▶ _Try it_
Continue the passage about the pandemic and America's frontline working class, picking up right after its final words.

▶ _Excerpt_

The best-case scenario for the worst affected by the pandemic would be to nationalize sectors like healthcare and production, alleviating the economic pressure put on the frontline working class. The state would step in and protect parts of the economy deemed essential, like food production, housing, and personal protective equipment. During times of crisis, it would be the state, not the employer or the community that would provide the basic essentials of life.

This is, however, a pipe dream for the American economy, because time and time again it has proven that it is the market that ends up dictating our quality of life. To big business, this pandemic is either a test of economic independence from their workers or an experiment to see how much profit can be made off of the backs of the under-protected frontline working class whilst other parts of our economic sectors crumble. Production, maintenance, and transportation jobs has stagnated for the past three decades, while the use of robots among U.S. workers has grown to almost two per thousand laborers, according to the U.S.

▶ _Provided data_

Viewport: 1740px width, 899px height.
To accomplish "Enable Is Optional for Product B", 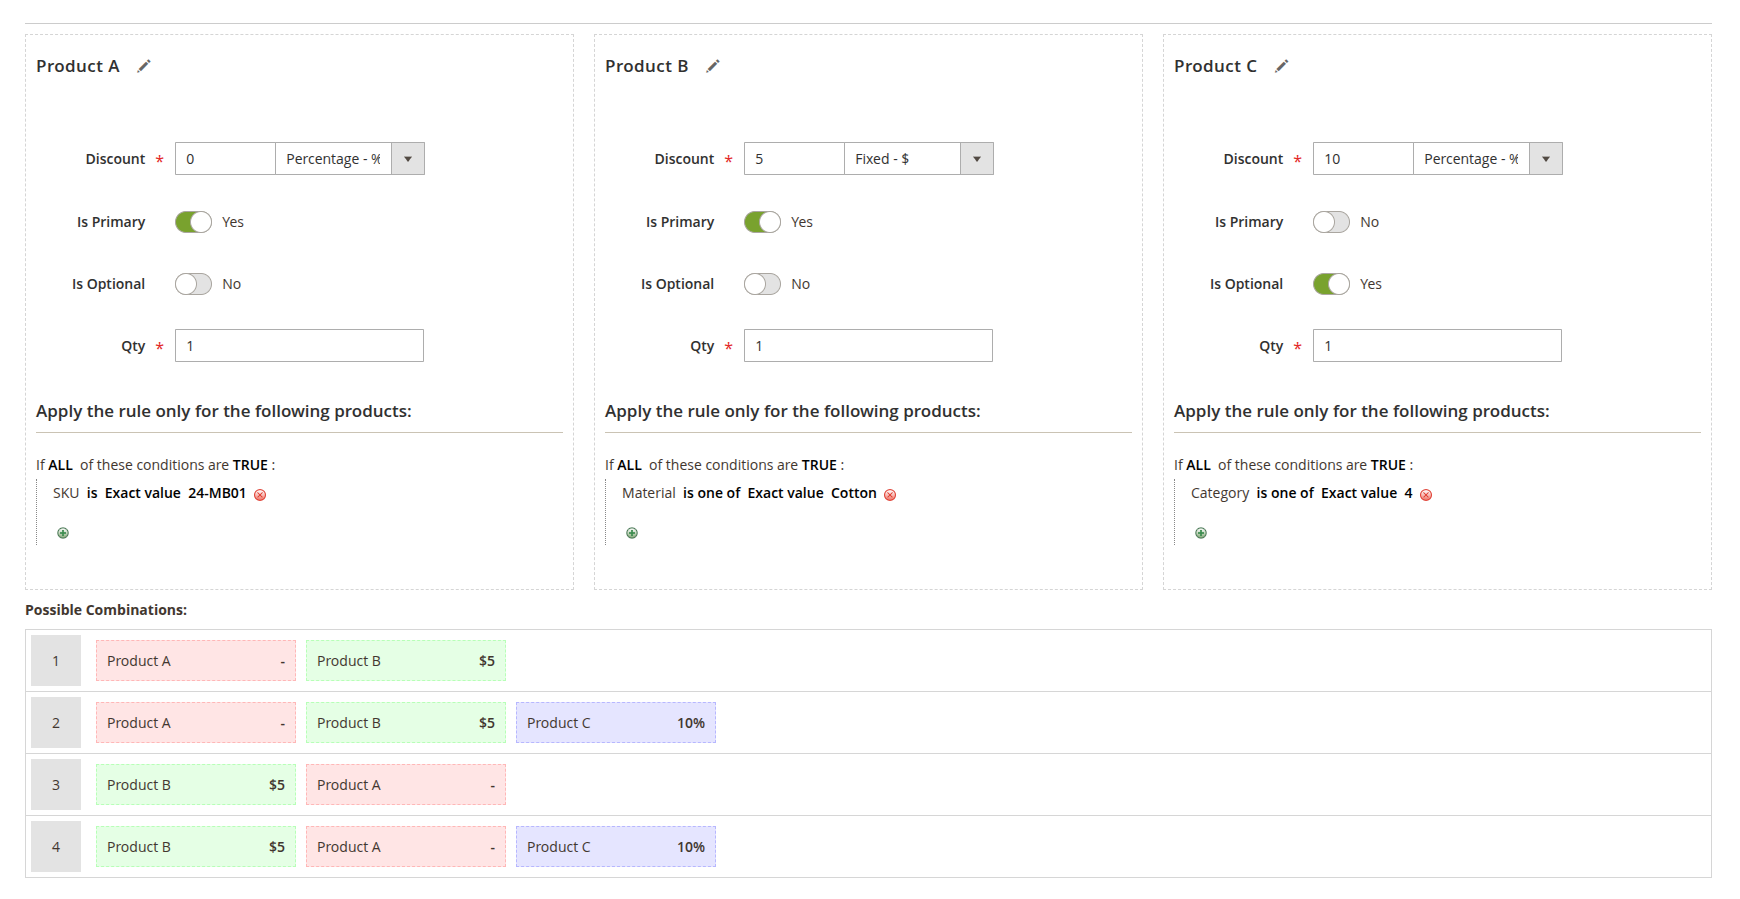I will pos(762,284).
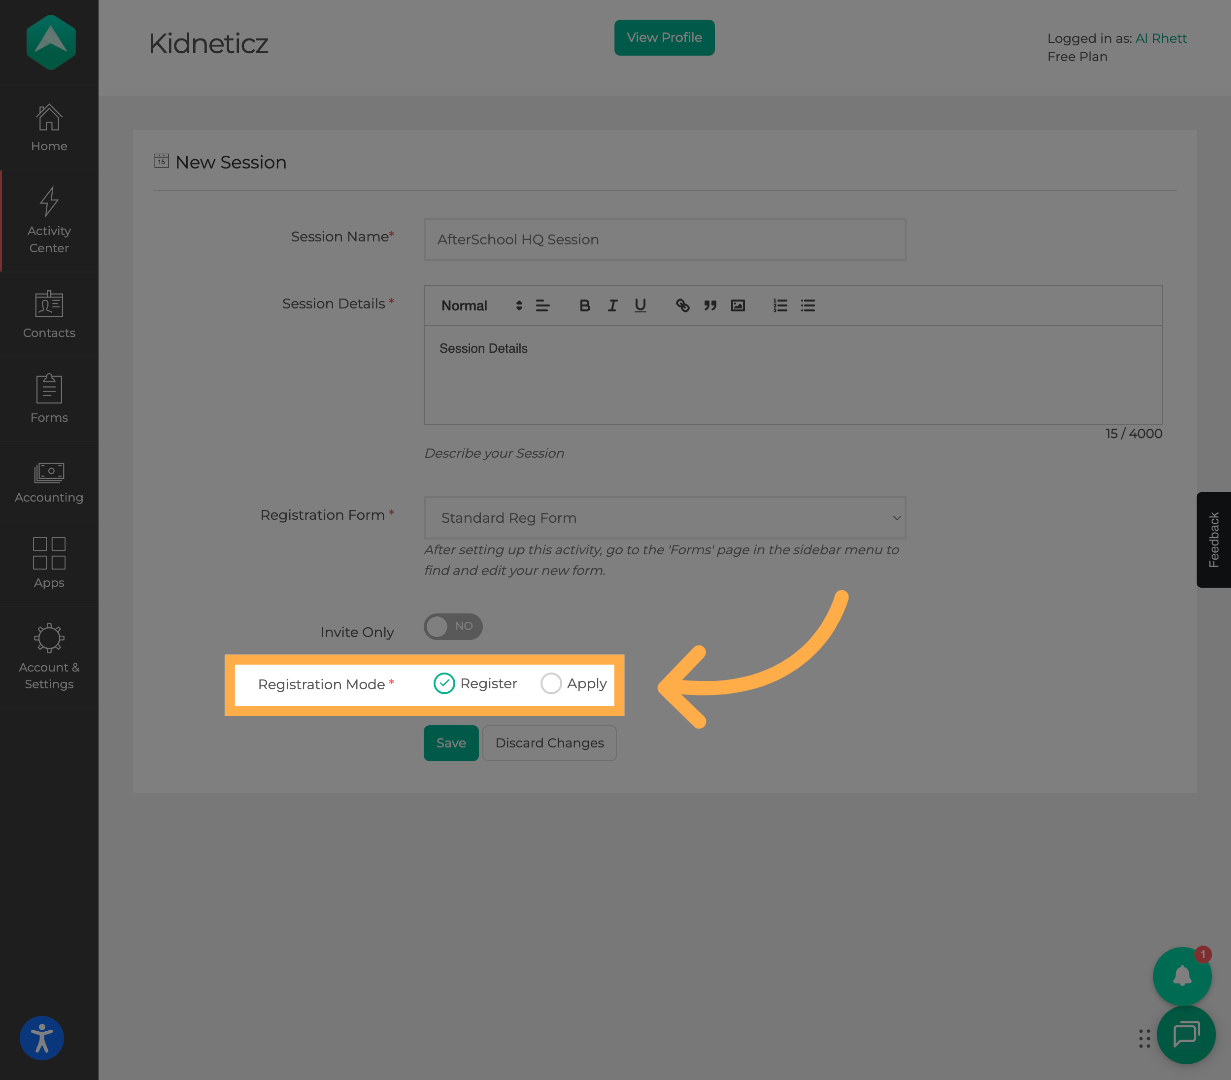Open the Contacts section
Viewport: 1231px width, 1080px height.
[48, 314]
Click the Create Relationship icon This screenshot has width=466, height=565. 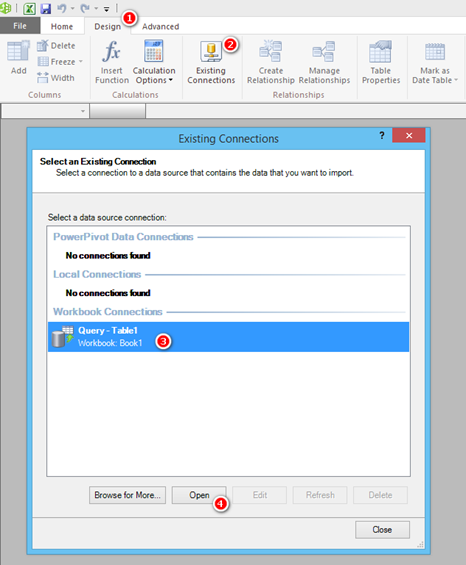[x=271, y=62]
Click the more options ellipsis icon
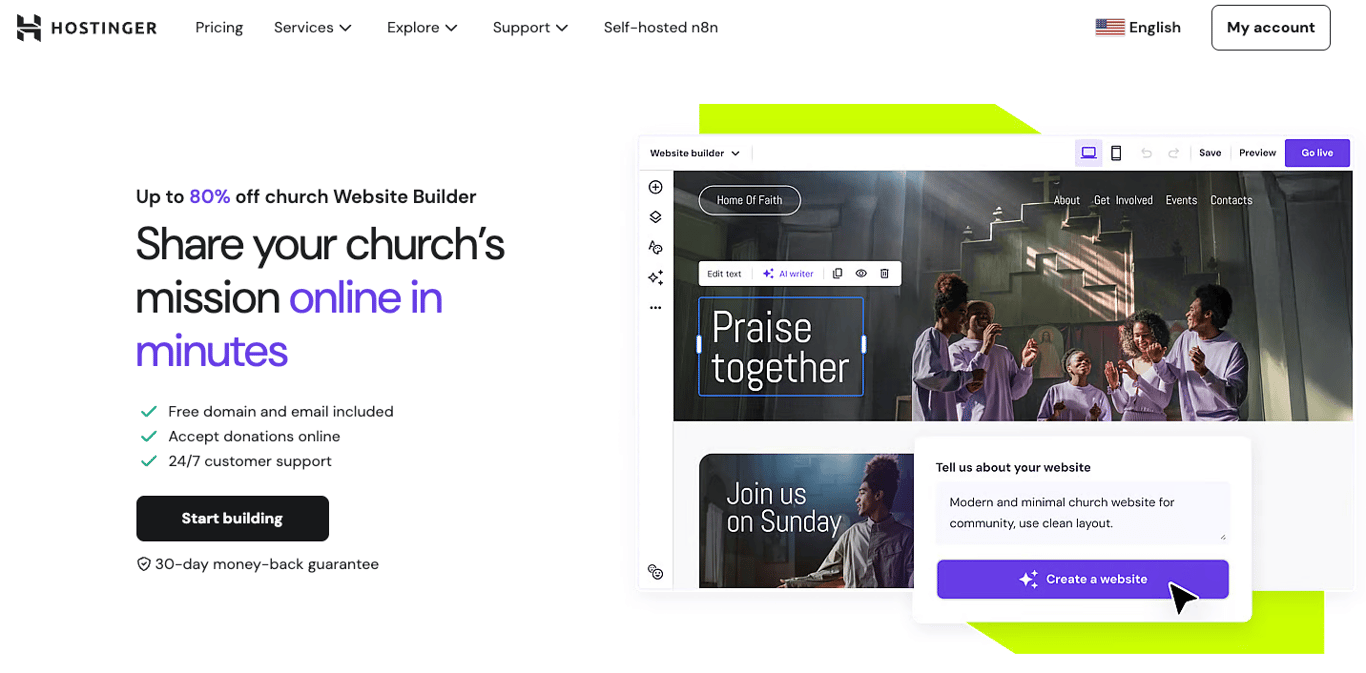This screenshot has width=1366, height=673. pos(655,307)
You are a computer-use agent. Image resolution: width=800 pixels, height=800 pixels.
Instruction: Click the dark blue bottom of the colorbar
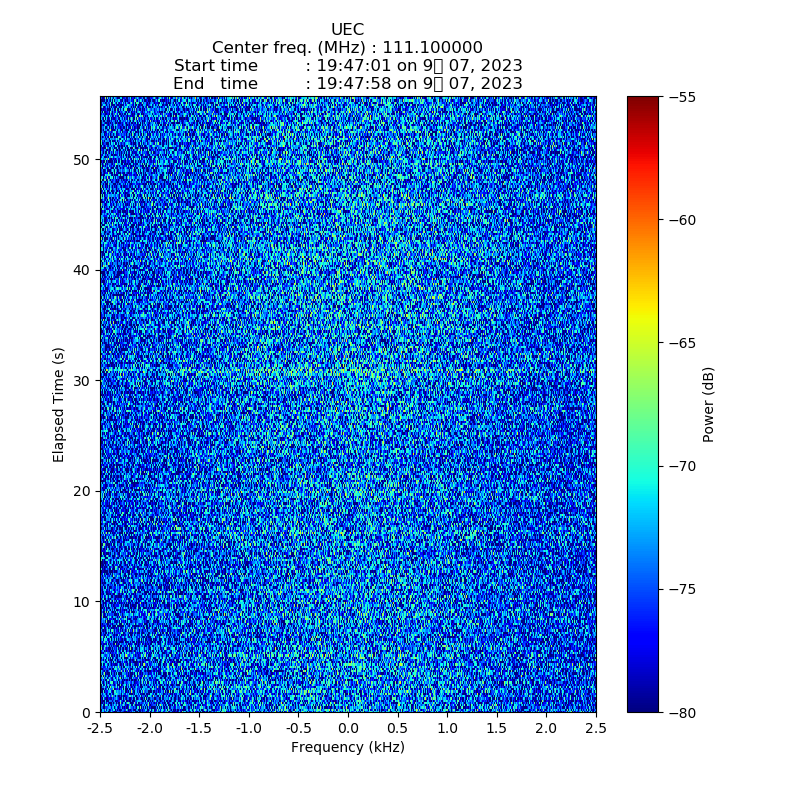tap(643, 705)
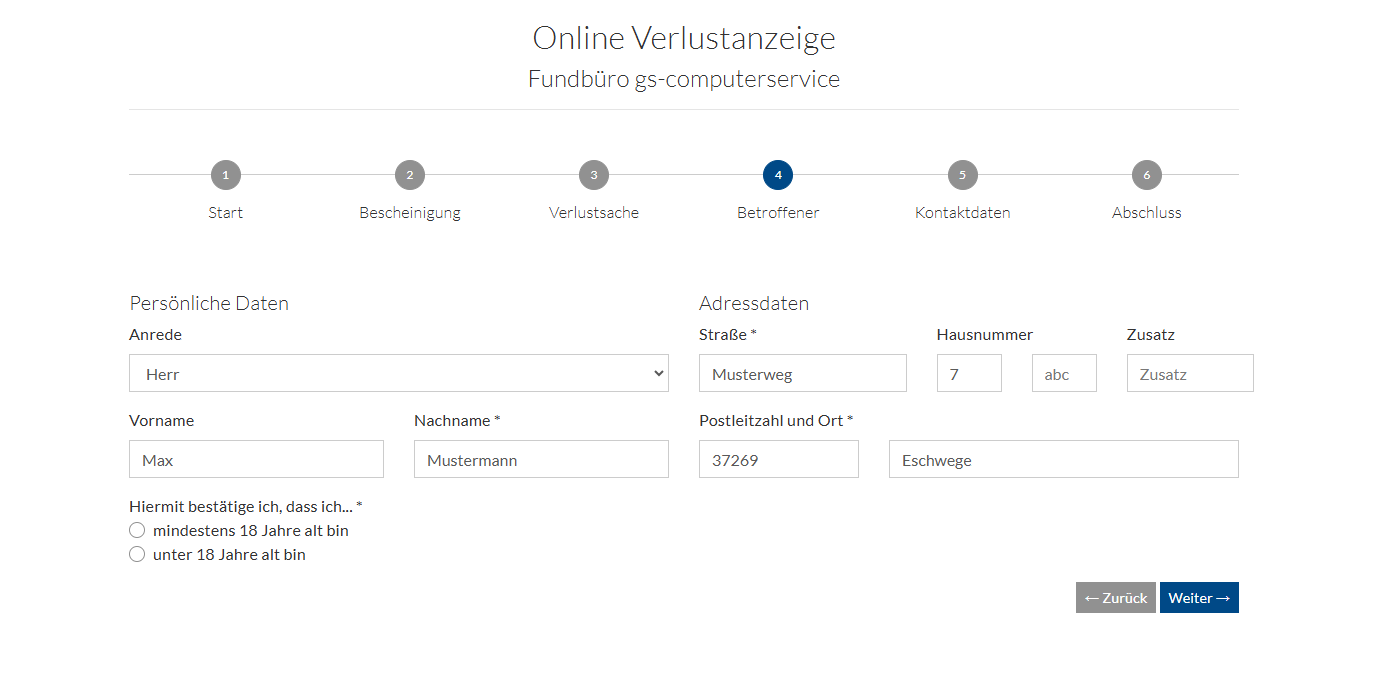Select 'unter 18 Jahre alt bin' option
This screenshot has height=700, width=1375.
tap(137, 554)
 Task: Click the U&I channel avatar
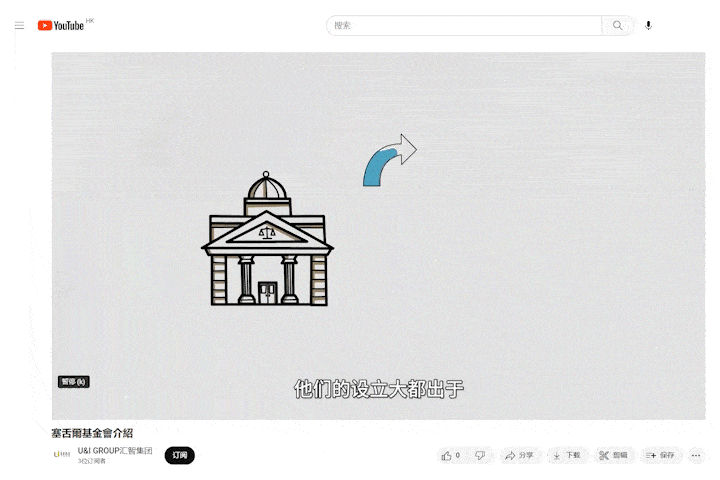click(61, 455)
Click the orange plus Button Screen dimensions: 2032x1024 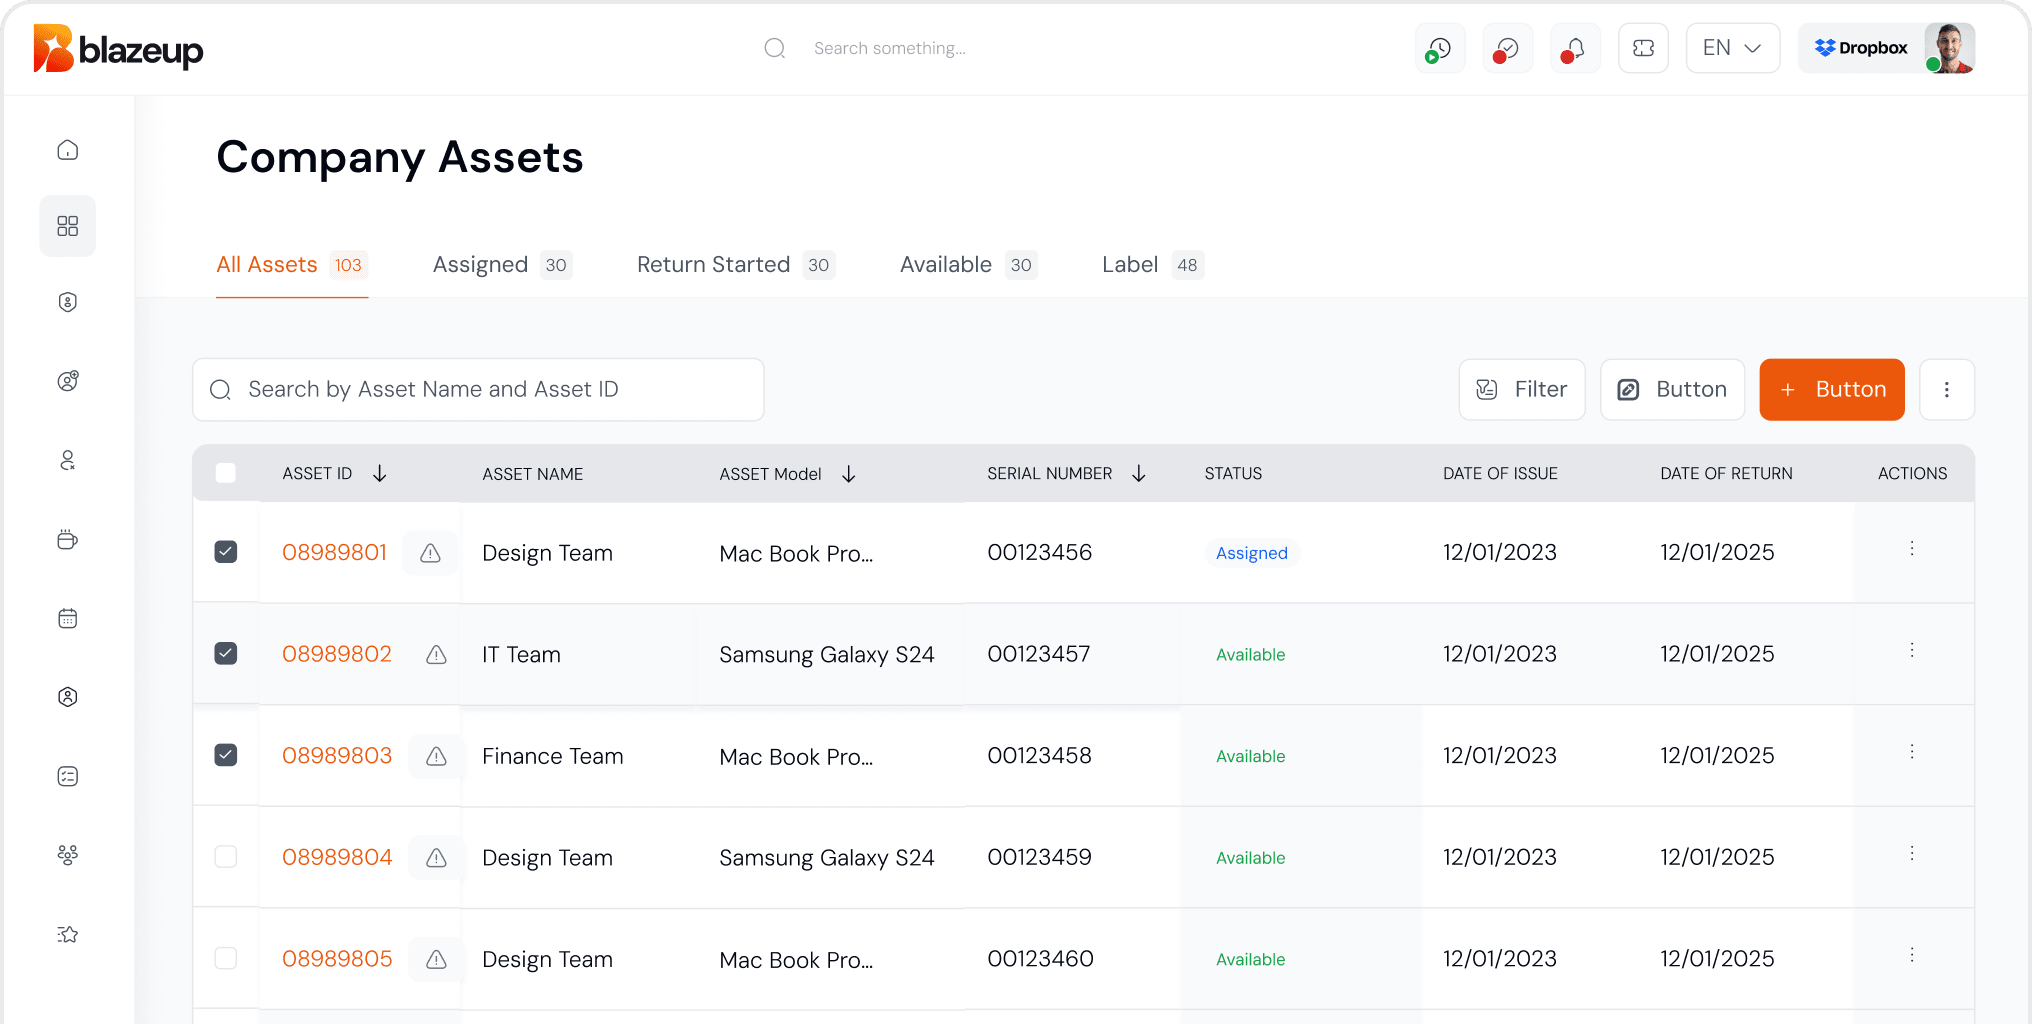1831,390
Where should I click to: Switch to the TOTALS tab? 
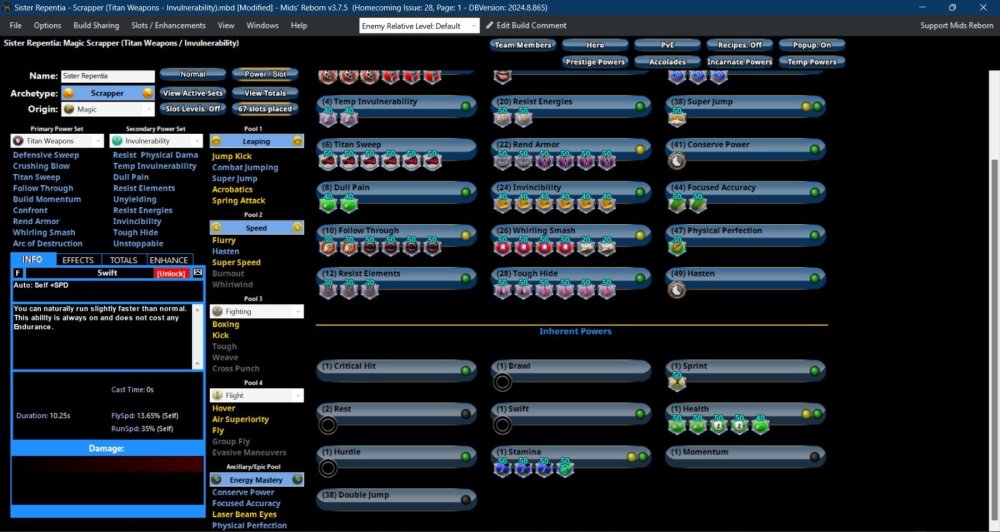tap(123, 260)
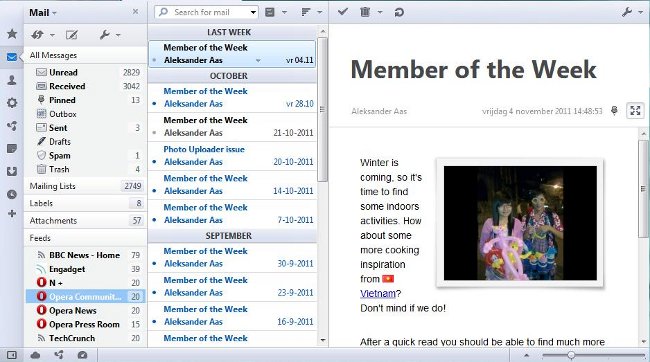Toggle pin on the open message
This screenshot has width=650, height=362.
click(614, 110)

▶ _Written response_
Bureau of Labor Statistics. The polarization of the job market, between dwindling middle-skilled occupations versus growing low skilled ones, have put our workforce at risk of becoming obsolete in comparison to their mechanical counterparts and big business’ bottom line. What could be the only form of recourse left? Mass unionization.

Labor laws have been the barrier between workers and corporations, preventing businesses from closing in order to union bust, guaranteeing scabs and other workers incentives for not joining a union, and requiring the negotiation between workers and big business to be done “in good faith.”

If these rules didn’t exist, unions would just become what Forbes policy contributor Adam Ozimek calls “labor corporations without special protections.” Job security and worker protection are huge issues for the frontline working class, who labor under a system that values profit over health and safety in a pandemic age. Unionized personnel are more likely to be afforded sick pay, higher wages, and work in a safer work environment. What the unionization of workers can do for the working class is key toward combatting the rise of automation and the departure of comprehensive worker’s rights and equal opportunities within the workplace.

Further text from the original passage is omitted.